目を覆いたくなるような残虐なシーンもたくさんあるけど。『真説 ザ・ワールド・イズ・マイン』に掲載された新井さんのインタビューに、ビートたけしさんの話があるんです。“痛くなければ暴力じゃない。俺のは痛く見えるからいいんだ”と。残虐なシーンの痛みが伝われば伝わるほど、その不条理さが伝わるっていうことはあると思います。言葉にすると陳腐になっちゃうけど。
新井さんは「神的な存在をどこかに入れたかった」とおっしゃっていて、その存在がヒグマドン。途中で突如巨大化していくっていう。荒唐無稽といえば荒唐無稽な世界観だけど、だからこそ警察官や自衛隊みたいな現実的なシーンはリアルに描かなければと意識したそう。新井さんはどの作品でも、ものすごい取材をするらしいですよ。確実にそれが、作品をさらに高みに昇華させている。
何から何まで、“いいものを作るには、ここまでやらなきゃいけないんだ”っていうことを思い起こさせてくれる作品。魅惑的なキャラ設定やセリフなど全て。「最近ちょっとぬるいな」「ゆるいな」「このままじゃいかん」と思ったときに読み返す、バイブル的な存在です。
●佐藤二朗=ウンコ。まったくこれでいい。
——『心のおもらし』のカバーには、なんとも哀愁が漂う佐藤さんのイラストが描かれていて。これは新井さんが手がけたものだとか。
佐藤:『宮本から君へ』という新井さんの作品が映像化されたとき、僕をどこかの役で出してほしいと望んでくださったそうで、結局、連ドラはスケジュールが合わず、映画だけでしたが。どうやら、僕が『ザ・ワールド・イズ・マイン』をバイブルにしていることをご存じだったようで。今回、打診したら、ありがたく快諾していただきました。
——著書に掲載されたエピソードの1つがもとになったイラストですね。
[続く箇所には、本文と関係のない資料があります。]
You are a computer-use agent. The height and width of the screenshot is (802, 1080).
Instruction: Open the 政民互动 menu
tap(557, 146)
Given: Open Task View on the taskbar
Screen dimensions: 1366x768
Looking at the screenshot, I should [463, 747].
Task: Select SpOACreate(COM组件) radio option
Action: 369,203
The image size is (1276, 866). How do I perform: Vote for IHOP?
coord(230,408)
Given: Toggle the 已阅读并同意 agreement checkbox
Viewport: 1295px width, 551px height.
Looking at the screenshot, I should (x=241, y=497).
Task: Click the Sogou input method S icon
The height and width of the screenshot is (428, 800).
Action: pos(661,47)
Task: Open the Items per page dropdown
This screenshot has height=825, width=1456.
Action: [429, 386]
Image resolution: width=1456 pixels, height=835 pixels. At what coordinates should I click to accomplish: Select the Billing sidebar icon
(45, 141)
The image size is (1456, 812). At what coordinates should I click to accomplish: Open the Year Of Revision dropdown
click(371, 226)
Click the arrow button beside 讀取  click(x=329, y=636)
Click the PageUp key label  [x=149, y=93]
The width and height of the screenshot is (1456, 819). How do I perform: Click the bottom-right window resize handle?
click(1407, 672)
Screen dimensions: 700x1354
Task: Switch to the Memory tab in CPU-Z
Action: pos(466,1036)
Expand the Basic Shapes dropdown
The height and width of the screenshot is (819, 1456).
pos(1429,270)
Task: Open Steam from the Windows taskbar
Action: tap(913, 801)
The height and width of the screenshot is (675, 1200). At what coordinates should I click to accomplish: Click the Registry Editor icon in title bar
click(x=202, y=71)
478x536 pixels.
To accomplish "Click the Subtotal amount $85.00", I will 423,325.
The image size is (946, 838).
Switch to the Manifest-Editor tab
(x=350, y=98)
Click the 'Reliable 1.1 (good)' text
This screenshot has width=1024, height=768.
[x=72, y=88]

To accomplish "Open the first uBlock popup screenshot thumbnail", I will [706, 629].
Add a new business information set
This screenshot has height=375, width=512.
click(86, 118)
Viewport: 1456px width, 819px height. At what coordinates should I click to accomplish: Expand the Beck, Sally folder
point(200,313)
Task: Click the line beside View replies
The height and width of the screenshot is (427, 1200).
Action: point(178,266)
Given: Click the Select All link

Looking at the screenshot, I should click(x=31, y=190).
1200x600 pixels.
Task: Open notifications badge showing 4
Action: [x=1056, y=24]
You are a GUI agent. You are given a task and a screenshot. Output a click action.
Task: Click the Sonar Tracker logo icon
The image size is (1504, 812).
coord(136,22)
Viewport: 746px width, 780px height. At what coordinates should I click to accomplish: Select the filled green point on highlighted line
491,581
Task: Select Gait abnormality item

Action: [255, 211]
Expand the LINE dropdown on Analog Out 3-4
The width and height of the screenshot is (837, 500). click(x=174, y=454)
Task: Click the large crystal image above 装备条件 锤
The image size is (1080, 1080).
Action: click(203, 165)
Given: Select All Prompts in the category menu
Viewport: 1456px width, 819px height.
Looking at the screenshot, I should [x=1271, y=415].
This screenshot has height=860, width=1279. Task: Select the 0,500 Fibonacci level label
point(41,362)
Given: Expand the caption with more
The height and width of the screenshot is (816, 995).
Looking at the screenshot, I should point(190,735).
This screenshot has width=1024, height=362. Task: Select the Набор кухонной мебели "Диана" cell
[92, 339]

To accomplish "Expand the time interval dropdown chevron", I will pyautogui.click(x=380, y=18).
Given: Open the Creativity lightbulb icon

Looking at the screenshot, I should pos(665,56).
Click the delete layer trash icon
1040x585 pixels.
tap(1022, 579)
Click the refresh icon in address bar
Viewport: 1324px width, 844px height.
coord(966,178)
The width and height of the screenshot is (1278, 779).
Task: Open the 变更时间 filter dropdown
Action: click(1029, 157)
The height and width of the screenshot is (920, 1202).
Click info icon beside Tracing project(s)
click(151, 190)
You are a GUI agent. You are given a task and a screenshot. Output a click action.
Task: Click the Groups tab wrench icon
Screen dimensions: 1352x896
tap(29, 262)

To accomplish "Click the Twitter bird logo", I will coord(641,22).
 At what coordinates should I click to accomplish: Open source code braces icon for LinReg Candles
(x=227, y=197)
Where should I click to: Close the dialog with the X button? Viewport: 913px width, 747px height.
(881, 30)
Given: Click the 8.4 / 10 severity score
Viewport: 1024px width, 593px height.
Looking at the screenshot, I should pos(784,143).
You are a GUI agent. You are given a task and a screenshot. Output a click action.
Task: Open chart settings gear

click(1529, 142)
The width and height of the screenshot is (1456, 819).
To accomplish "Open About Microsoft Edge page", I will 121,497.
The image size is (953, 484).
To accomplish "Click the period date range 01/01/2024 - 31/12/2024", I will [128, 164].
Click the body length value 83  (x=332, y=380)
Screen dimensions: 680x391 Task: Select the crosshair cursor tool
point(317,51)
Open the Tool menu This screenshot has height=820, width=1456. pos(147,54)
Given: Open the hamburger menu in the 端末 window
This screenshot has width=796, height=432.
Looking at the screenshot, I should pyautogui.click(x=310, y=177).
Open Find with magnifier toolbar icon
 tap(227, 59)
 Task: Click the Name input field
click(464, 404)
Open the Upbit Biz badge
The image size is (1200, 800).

それに気づいてニヤリとしました。
佐藤:そう、新井さんがこのエピソードを選んで描いてくださいました。僕は首と腰をよくやられるので、整体によく行くんですが、そこの先生から「佐藤さんは顔が大きいので、首に気をつけてください。たとえるなら、爪楊枝でりんごを支えてるようなものです」と言われたんです。ウケ狙いかと思ってふと見たら、すっごい真顔。血も涙もない(笑)。
——(笑)。そのりんごが金色というのが、また良くて。
佐藤:デザイナーさんの遊び心だと思いますが、まあ、言ってみれば……ウンコ色。表紙を解禁したときも、何人かの人が「ウンコと同じ色ですね」と言ってましたね。さらに、カバーをめくったときの紙の色も、ウンコ色。それどころか、裏を返すと「うんこ」って文字が書いてあります。表には「佐藤二朗」と書かれているから、まるで「佐藤二朗がウンコ」みたいな。まったくこれでいい。すばらしいデザインです。